Categories
DevOps

How to put Hadoop datanodes in maintenance state

Use JSON-based configuration format for Hadoop datanodes to create a whitelist and control put these in normal, decommissioned or maintenance state.

This functionality allows using maintenance mode which is useful for short-term operations like system upgrade or reboot operation. This is an advantage over decommissioning datanode which would be useful for long-term operations.

Display HDFS report.

$ hdfs dfsadmin -report
Configured Capacity: 63010750464 (58.68 GB)
Present Capacity: 52226306048 (48.64 GB)
DFS Remaining: 43579908096 (40.59 GB)
DFS Used: 8646397952 (8.05 GB)
DFS Used%: 16.56%
Replicated Blocks:
        Under replicated blocks: 14
        Blocks with corrupt replicas: 0
        Missing blocks: 0
        Missing blocks (with replication factor 1): 0
        Low redundancy blocks with highest priority to recover: 0
        Pending deletion blocks: 0
Erasure Coded Block Groups: 
        Low redundancy block groups: 0
        Block groups with corrupt internal blocks: 0
        Missing block groups: 0
        Low redundancy blocks with highest priority to recover: 0
        Pending deletion blocks: 0

-------------------------------------------------
Live datanodes (3):

Name: 192.168.8.173:9866 (datanode1.example.org)
Hostname: datanode1.example.org
Decommission Status : Normal
Configured Capacity: 21003583488 (19.56 GB)
DFS Used: 2378018816 (2.21 GB)
Non DFS Used: 2480680960 (2.31 GB)
DFS Remaining: 15054364672 (14.02 GB)
DFS Used%: 11.32%
DFS Remaining%: 71.68%
Configured Cache Capacity: 0 (0 B)
Cache Used: 0 (0 B)
Cache Remaining: 0 (0 B)
Cache Used%: 100.00%
Cache Remaining%: 0.00%
Xceivers: 1
Last contact: Sat Jul 17 21:51:37 UTC 2021
Last Block Report: Sat Jul 17 21:43:38 UTC 2021
Num of Blocks: 3470


Name: 192.168.8.174:9866 (datanode2.example.org)
Hostname: datanode2.example.org
Decommission Status : Normal
Configured Capacity: 21003583488 (19.56 GB)
DFS Used: 3345268736 (3.12 GB)
Non DFS Used: 2472132608 (2.30 GB)
DFS Remaining: 14095663104 (13.13 GB)
DFS Used%: 15.93%
DFS Remaining%: 67.11%
Configured Cache Capacity: 0 (0 B)
Cache Used: 0 (0 B)
Cache Remaining: 0 (0 B)
Cache Used%: 100.00%
Cache Remaining%: 0.00%
Xceivers: 1
Last contact: Sat Jul 17 21:51:38 UTC 2021
Last Block Report: Sat Jul 17 21:43:45 UTC 2021
Num of Blocks: 10736


Name: 192.168.8.175:9866 (datanode3.example.org)
Hostname: datanode3.example.org
Decommission Status : Normal
Configured Capacity: 21003583488 (19.56 GB)
DFS Used: 2923110400 (2.72 GB)
Non DFS Used: 2560073728 (2.38 GB)
DFS Remaining: 14429880320 (13.44 GB)
DFS Used%: 13.92%
DFS Remaining%: 68.70%
Configured Cache Capacity: 0 (0 B)
Cache Used: 0 (0 B)
Cache Remaining: 0 (0 B)
Cache Used%: 100.00%
Cache Remaining%: 0.00%
Xceivers: 1
Last contact: Sat Jul 17 21:51:39 UTC 2021
Last Block Report: Sat Jul 17 21:43:45 UTC 2021
Num of Blocks: 7598

Create a simplest possible hosts.json file on a namenode that will function as a whitelist.

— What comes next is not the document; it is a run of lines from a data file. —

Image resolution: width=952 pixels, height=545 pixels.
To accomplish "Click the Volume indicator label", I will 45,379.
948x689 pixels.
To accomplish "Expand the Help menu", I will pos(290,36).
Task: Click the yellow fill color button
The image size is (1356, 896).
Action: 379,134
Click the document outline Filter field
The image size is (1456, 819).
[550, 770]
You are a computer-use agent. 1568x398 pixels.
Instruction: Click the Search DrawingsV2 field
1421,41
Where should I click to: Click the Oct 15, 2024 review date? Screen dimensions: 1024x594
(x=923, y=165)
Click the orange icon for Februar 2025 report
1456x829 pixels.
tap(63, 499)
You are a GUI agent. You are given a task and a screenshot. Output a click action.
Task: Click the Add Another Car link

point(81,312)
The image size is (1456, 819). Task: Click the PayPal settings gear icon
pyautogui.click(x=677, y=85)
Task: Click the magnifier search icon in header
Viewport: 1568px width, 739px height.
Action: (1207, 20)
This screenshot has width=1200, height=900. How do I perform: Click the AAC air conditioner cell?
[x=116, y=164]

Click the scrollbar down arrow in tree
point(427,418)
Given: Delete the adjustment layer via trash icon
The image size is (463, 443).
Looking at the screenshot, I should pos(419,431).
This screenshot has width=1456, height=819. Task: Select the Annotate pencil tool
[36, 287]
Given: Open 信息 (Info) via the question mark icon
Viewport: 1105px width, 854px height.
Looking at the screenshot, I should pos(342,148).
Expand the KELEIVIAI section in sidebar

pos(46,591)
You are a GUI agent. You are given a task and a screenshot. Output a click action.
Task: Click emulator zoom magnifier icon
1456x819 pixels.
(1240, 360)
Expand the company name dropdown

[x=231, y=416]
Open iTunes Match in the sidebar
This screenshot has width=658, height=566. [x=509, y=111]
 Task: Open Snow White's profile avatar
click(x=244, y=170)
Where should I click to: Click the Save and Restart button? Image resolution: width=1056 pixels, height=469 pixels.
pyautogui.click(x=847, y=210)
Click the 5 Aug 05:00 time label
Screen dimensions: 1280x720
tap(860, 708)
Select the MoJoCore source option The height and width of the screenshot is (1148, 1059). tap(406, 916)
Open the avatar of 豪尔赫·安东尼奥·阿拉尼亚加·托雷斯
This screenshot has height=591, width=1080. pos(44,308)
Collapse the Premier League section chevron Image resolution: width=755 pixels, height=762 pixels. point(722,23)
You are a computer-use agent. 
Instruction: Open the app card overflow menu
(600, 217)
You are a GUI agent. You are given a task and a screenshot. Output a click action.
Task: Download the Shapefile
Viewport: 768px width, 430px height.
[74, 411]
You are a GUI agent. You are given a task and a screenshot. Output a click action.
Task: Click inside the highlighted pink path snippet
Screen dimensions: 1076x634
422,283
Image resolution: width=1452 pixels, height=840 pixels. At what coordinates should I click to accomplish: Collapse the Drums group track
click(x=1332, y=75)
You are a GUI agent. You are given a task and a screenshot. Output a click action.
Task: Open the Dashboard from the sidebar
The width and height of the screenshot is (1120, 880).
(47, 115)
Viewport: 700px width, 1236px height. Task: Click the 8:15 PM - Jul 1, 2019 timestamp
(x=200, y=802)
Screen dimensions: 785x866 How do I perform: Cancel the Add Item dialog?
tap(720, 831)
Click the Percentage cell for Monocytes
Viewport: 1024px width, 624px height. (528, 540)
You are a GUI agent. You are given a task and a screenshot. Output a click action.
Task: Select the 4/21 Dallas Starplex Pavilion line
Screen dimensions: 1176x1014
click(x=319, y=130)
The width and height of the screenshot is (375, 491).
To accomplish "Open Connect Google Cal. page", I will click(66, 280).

$ cat <<EOF | sudo -u hadoop tee /opt/hadoop/hadoop-3.2.2/etc/hadoop/hosts.json
[
  {
    "hostName": "datanode1.example.org"
  },
  {
    "hostName": "datanode2.example.org"
  },
  {
    "hostName": "datanode3.example.org"
  }
]
EOF

Define dfs.namenode.hosts.provider.classname and dfs.hosts options inside hdfs-site.xml on a namenode.

$ sudo -u hadoop vim /opt/hadoop/hadoop-3.2.2/etc/hadoop/hdfs-site.xml 
<?xml version="1.0" encoding="UTF-8"?>
<?xml-stylesheet type="text/xsl" href="configuration.xsl"?>
<!--
  Licensed under the Apache License, Version 2.0 (the "License");
  you may not use this file except in compliance with the License.
  You may obtain a copy of the License at

    http://www.apache.org/licenses/LICENSE-2.0

  Unless required by applicable law or agreed to in writing, software
  distributed under the License is distributed on an "AS IS" BASIS,
  WITHOUT WARRANTIES OR CONDITIONS OF ANY KIND, either express or implied.
  See the License for the specific language governing permissions and
  limitations under the License. See accompanying LICENSE file.
-->

<!-- Put site-specific property overrides in this file. -->

<configuration>
        <property>
                <name>dfs.name.dir</name>
                <value>/opt/hadoop/local_data/namenode</value>
        </property>
        <property>
                <name>dfs.namenode.secondary.http-address</name>
                <value>https://secondarynamenode.example.org:9870</value>
        </property>

        <property>
                <name>dfs.replication</name>
                <value>2</value>
        </property>
        <property>
                <name>dfs.namenode.hosts.provider.classname</name>
                <value>org.apache.hadoop.hdfs.server.blockmanagement.CombinedHostFileManager</value>
        </property>
        <property>
                <name>dfs.hosts</name>
                <value>/opt/hadoop/hadoop-3.2.2/etc/hadoop/hosts.json</value>
        </property>
</configuration>

Restart service on a namenode.

$ sudo systemctl restart hadoop-namenode.service

Inspect datanodes.

$ hdfs dfsadmin -report 
Configured Capacity: 63010750464 (58.68 GB)
Present Capacity: 52226273280 (48.64 GB)
DFS Remaining: 43579875328 (40.59 GB)
DFS Used: 8646397952 (8.05 GB)
DFS Used%: 16.56%
Replicated Blocks:
        Under replicated blocks: 14
        Blocks with corrupt replicas: 0
        Missing blocks: 0
        Missing blocks (with replication factor 1): 0
        Low redundancy blocks with highest priority to recover: 0
        Pending deletion blocks: 0
Erasure Coded Block Groups: 
        Low redundancy block groups: 0
        Block groups with corrupt internal blocks: 0
        Missing block groups: 0
        Low redundancy blocks with highest priority to recover: 0
        Pending deletion blocks: 0

-------------------------------------------------
Live datanodes (3):

Name: 192.168.8.173:9866 (datanode1.example.org)
Hostname: datanode1.example.org
Decommission Status : Normal
Configured Capacity: 21003583488 (19.56 GB)
DFS Used: 2378018816 (2.21 GB)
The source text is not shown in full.